▶ _DOCUMENT TEXT_:
--- START ---

Dark Matter – Season 2 Episode 10
“Episode 23 – Take the Shot”
‘Take the Shot’ is Dark Matter on top form. This is why we came. This is why we stay.
The episode considers the question of identity – a key issue of both seasons so far – but this time focusing on the Android and forcing the crew to face off, once and for all, the matter of her being… a little bit different. And it’s a deeply personal episode, playing to the show’s prime strength, investigating human interactions with artificial intelligence that’s been built in our own image, everything from Five’s easy acceptance to Three’s struggling realisation that the Android cannot just be a machine.
Best of all, this sidestep episode still advances the main plot, as it directly causes Four to consider taking back his old memories if he is to save his home world. This also of course, potentially puts him at odds with the rest of the crew that has been happier to move on, lining him up as another candidate for being the next traitor, as predicted by Milo.
Pleasingly, Alt-Truffault is to blame for the episode’s woes, having left a virus lying dormant inside the holo-Android program as a surprise for Two and her crew should Truffault lose their battle of wits. It provides a clever and dangerous problem for the Raza crew, combining the threat of a virus taking over their ship with the abilities of an AI to adapt the virus’s strategy as the crew try to defeat it.
This is something I really liked. Not only is it quite terrifying when you think what this technological partnership is capable of it’s also a potentially natural evolution of cyber warfare that we could conceivably start to see in our own lifetimes – assuming I’m not behind the times and it’s already out there…?
Yeah, I need to sleep at night, so let’s move on. (Edit at publishing: no sleep for me – just listened to a BBC Click podcast that said that people are currently seeing how good AI can be at hacking.)

--- END ---

▶ _TASK ITEM 1_:
Answer from the Dark Matter episode review:
(a) Which season and episode number does the review cover?
(b) Who left the virus lying dormant inside the holo-Android program?
(c) Who predicted that there would be a next traitor?
▶ _TASK ITEM 2_: Translate this sentence from the Dark Matter episode review into Spanish: "Best of all, this sidestep episode still advances the main plot, as it directly causes Four to consider taking back his old memories if he is to save his home world."
▶ _TASK ITEM 3_: Pick up the Dark Matter episode review after its final sentence and keep writing it.
The data that comes after this review isn't needed for anything here.

▶ _SOURCE MATERIAL_:

--- START ---

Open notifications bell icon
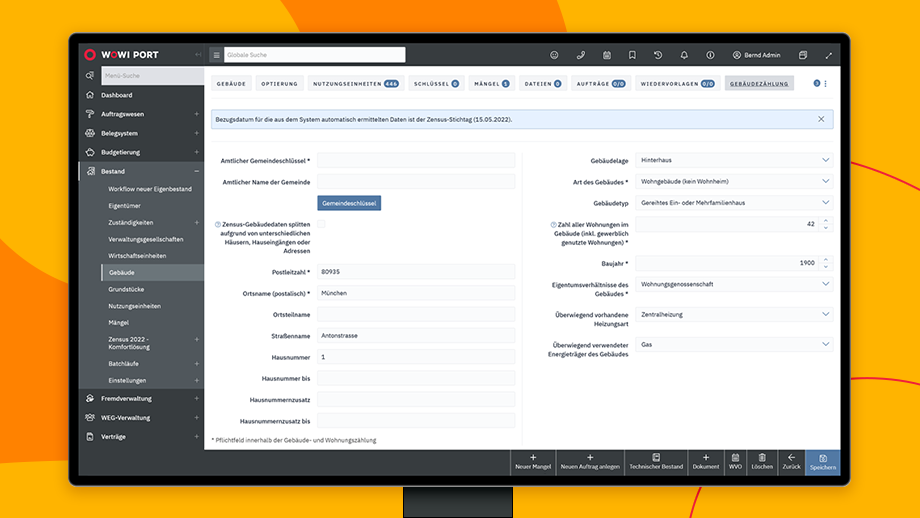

--- END ---
--- START ---

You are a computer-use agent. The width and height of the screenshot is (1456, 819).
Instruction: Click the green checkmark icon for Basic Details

--- END ---
--- START ---

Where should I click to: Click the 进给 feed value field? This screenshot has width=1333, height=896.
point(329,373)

--- END ---

▶ _ANSWER 1_:
(a) Season 2, Episode 10
(b) Alt-Truffault
(c) Milo

▶ _ANSWER 2_: Lo mejor de todo es que este episodio secundario sigue haciendo avanzar la trama principal, ya que lleva directamente a Cuatro a plantearse recuperar sus antiguos recuerdos si quiere salvar su mundo natal.

▶ _ANSWER 3_:
The virus’s first step is to tackle the Android, who it rightly identifies as the only crew member capable of getting passed any physical threat the virus might throw out when it gets control of the ship. Whereas the human crew is very susceptible to environmental dangers brought about by the malfunction of an air-tight box in deep space, the Android would still function normally.
Most interestingly the virus’s choice of strategy in this makes use of another sci-fi trope: a character suddenly waking up in a strange place and situation, wondering how they got there and what it all means – is this new reality just a dream or was the dream their old life and now they’ve woken up? As I did last time then I’ll ask: does the show bring anything new to the trope? Unlike last time though, I’ll confidently say yes, very much so and very much in the Dark Matter style, moving quickly past the basic setup and on to the next logical question – the much more interesting: what it specifically means for the crew.
The Android immediately acknowledges that the dream reality is just that – a dream – so we lose no time to setting up a period drama (for example) that we just know isn’t going to be real. She also neatly dodges the other half of the dream-episode stereotype by not trying to keep it hidden and immediately telling Two. I’ve always liked how Dark Matter does this, not trying to a build mystery into something that lingers for an implausible amount of time and getting to the crux of human concern: what choices do the characters have and how will they cope?
Ultimately I’ll say that the whole episode is very elegant. It times the necessary exposition to relevant points in the plot so you don’t feel they’re exposition and weaves in connections to Four’s past and future plot by giving him an extra concern that’s a direct consequence of the problem at hand.
It’s great scripting. Have a look out for the information that the holo-Android provides for example. Yes she has to give us the audience the information we need to understand what’s going on but I think she does it at points where it’s useful for what turns out to be her – and so the virus’s – strategy. The information she provides purposefully sews more confusion to slow down the crew. Each time she speaks it’s to increase the doubt they have in the Android, furthering the virus’s plan.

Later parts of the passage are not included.